= Beginning of Section =

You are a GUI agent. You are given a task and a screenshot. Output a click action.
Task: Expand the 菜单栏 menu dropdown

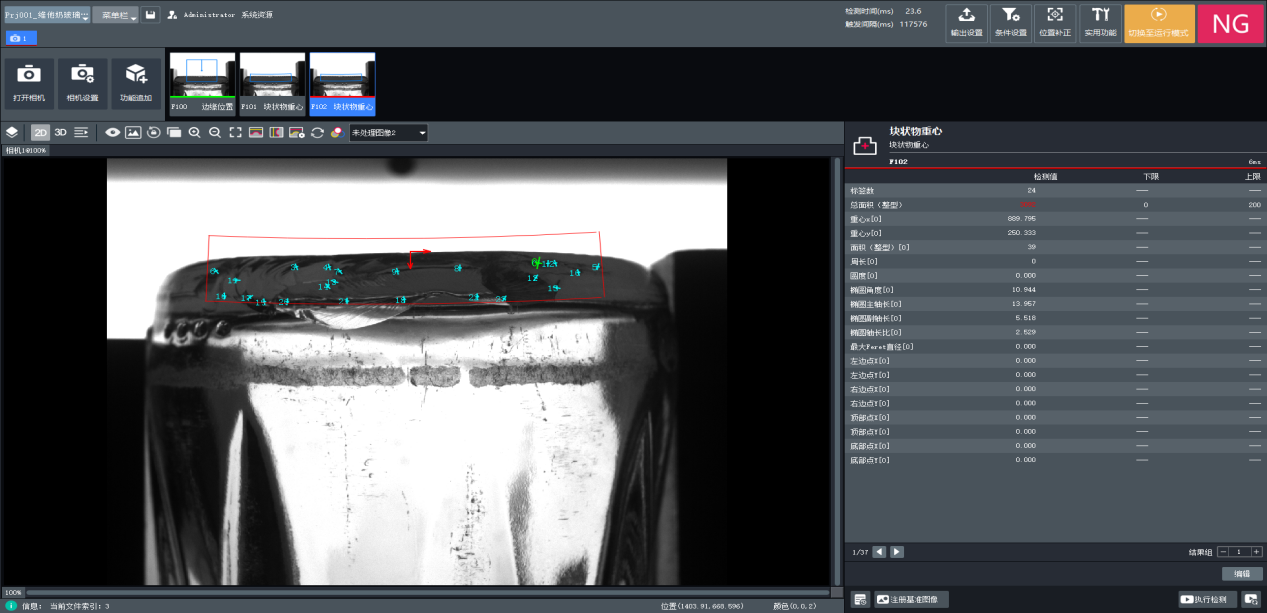[115, 15]
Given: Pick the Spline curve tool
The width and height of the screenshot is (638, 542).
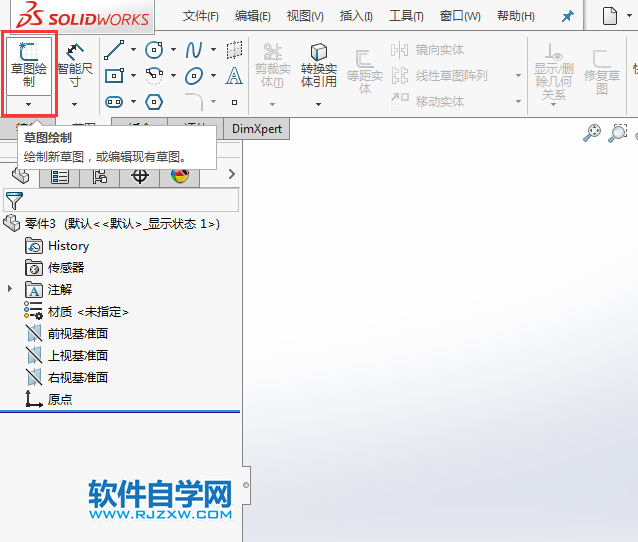Looking at the screenshot, I should (194, 50).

= End of Section =

Give the records above again in full and exactly, but exclude every picture.

You are a GUI agent. You are given a task and a screenshot. Output a click action.
Task: Expand the 菜单栏 menu dropdown

[115, 15]
Given: Pick the Spline curve tool
The width and height of the screenshot is (638, 542).
Looking at the screenshot, I should (194, 50).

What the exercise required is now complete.